• WHAT THIS TASK INVOLVES
Print the part of the converter notebook text from "return body, resources" to "marked as draft.", word for word.

• TEXT BLOCK
+++++
In [None]:
# default_exp converter

# Converter
> The Jupyter Notebooks need to be turned into either Markdown or HTML documents to be compatible with the Medium API. Quite good tools to do just this already exists such as Jupyter's `nbconvert` or nbdev's `nbdev_nb2md` so we are not going to reinvent the wheel.

In [None]:
# hide
from nbdev.showdoc import *

In [None]:
from nbconvert import MarkdownExporter, FilenameExtension
from nbconvert.writers import FilesWriter

## Jupyter nbconvert

Jupyter's nbconvert is a well established tool created and maintained by the core jupyter developers. There is no need to reinvent the wheel, hence we will be using `nbconvert`'s python API to convert Jupyter Notebook to Markdown documents. You can read more about `nbconvert`'s function in the [official documentation](https://nbconvert.readthedocs.io/en/latest/nbconvert_library.html)

We will be using `Exporter`, namely the `MarkdownExporter` which can read a python notebook and extract the main body (text) and resources (images, etc). Let's first see the basics of how it works and then make a thin wrapper function around it.

In [None]:
m = MarkdownExporter()

In [None]:
body, resources = m.from_filename('LEARNING/test-notebook.ipynb')

All notebook exporters return a tuple containing the body and the resources of the document, for instance the matplotlib image from our test notebook was stored as `output_4_1.png`

In [None]:
resources['outputs']['output_4_1.png'];
resources['outputs'].keys()

dict_keys(['output_4_1.png'])

Also it is important to know that so far, the notebook markdown representation only exists as a python object and no files have been written.

In [None]:
def nb2md_draft(notebook:str):
    """
    Paper thin wrapper around nbconvert.MarkdownExporter. This function takes the path to a jupyter
    notebook and passes it to `MarkdownExporter().from_filename` which returns the body and resources
    of the document
    """
    m = MarkdownExporter()
    body, resources = m.from_filename(notebook)
    return body, resources

This is a very basic notebook to markdown converter that is greatly improved and features are added to it with preprocessors further down in this module, hence this `nb2md()` function is not the one that will be exported and is hence marked as draft.
+++++
• RECORDED INFORMATION
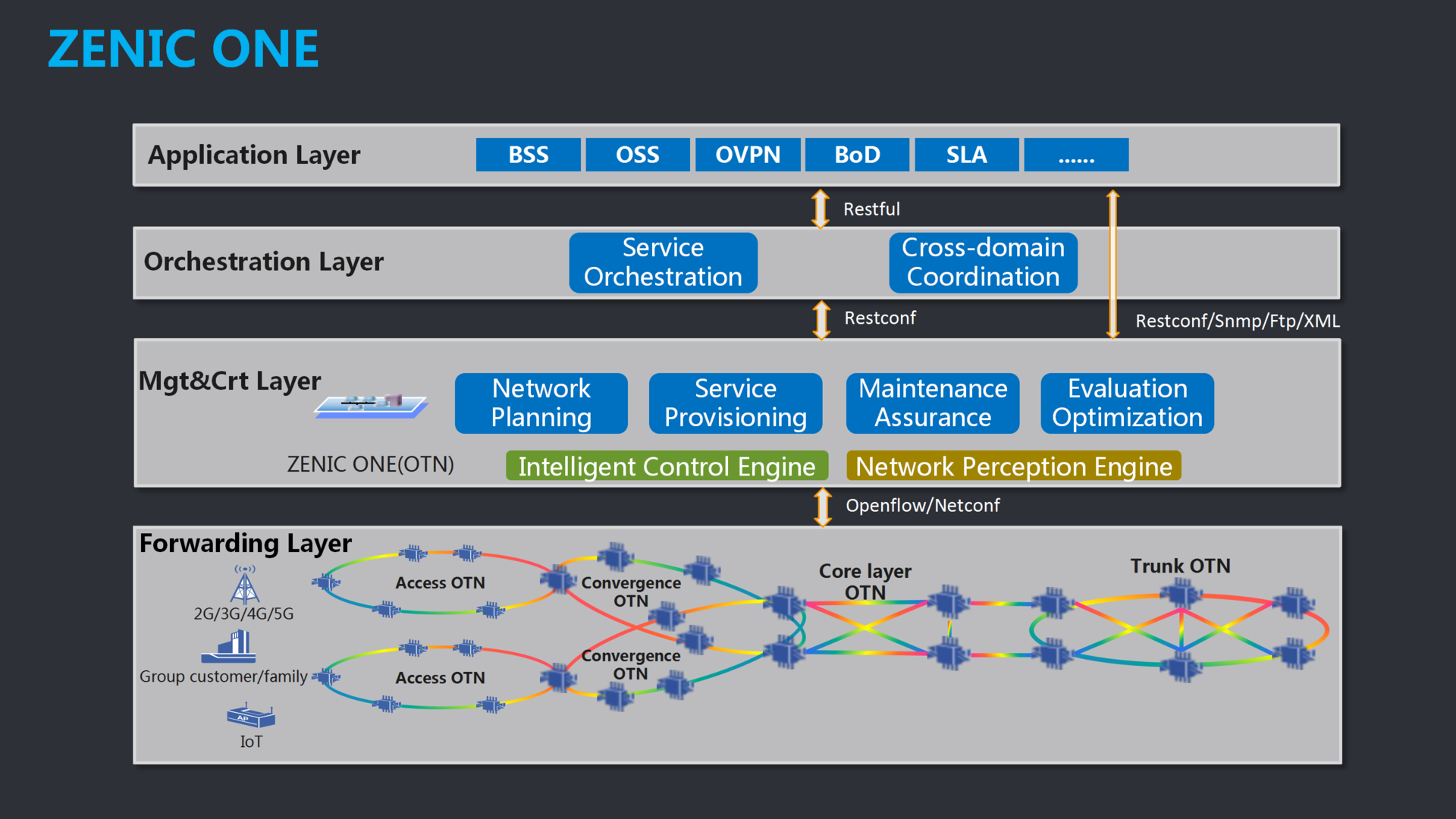This screenshot has height=819, width=1456.
Task: Select the Orchestration Layer header
Action: [263, 262]
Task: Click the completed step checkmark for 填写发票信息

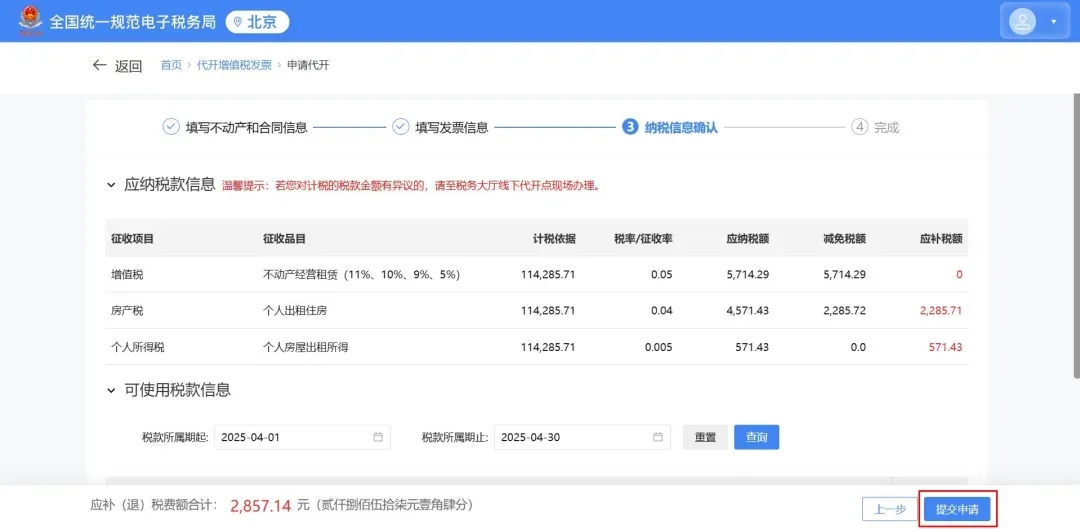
+++++
• SOLUTION BELOW
return body, resources

This is a very basic notebook to markdown converter that is greatly improved and features are added to it with preprocessors further down in this module, hence this `nb2md()` function is not the one that will be exported and is hence marked as draft.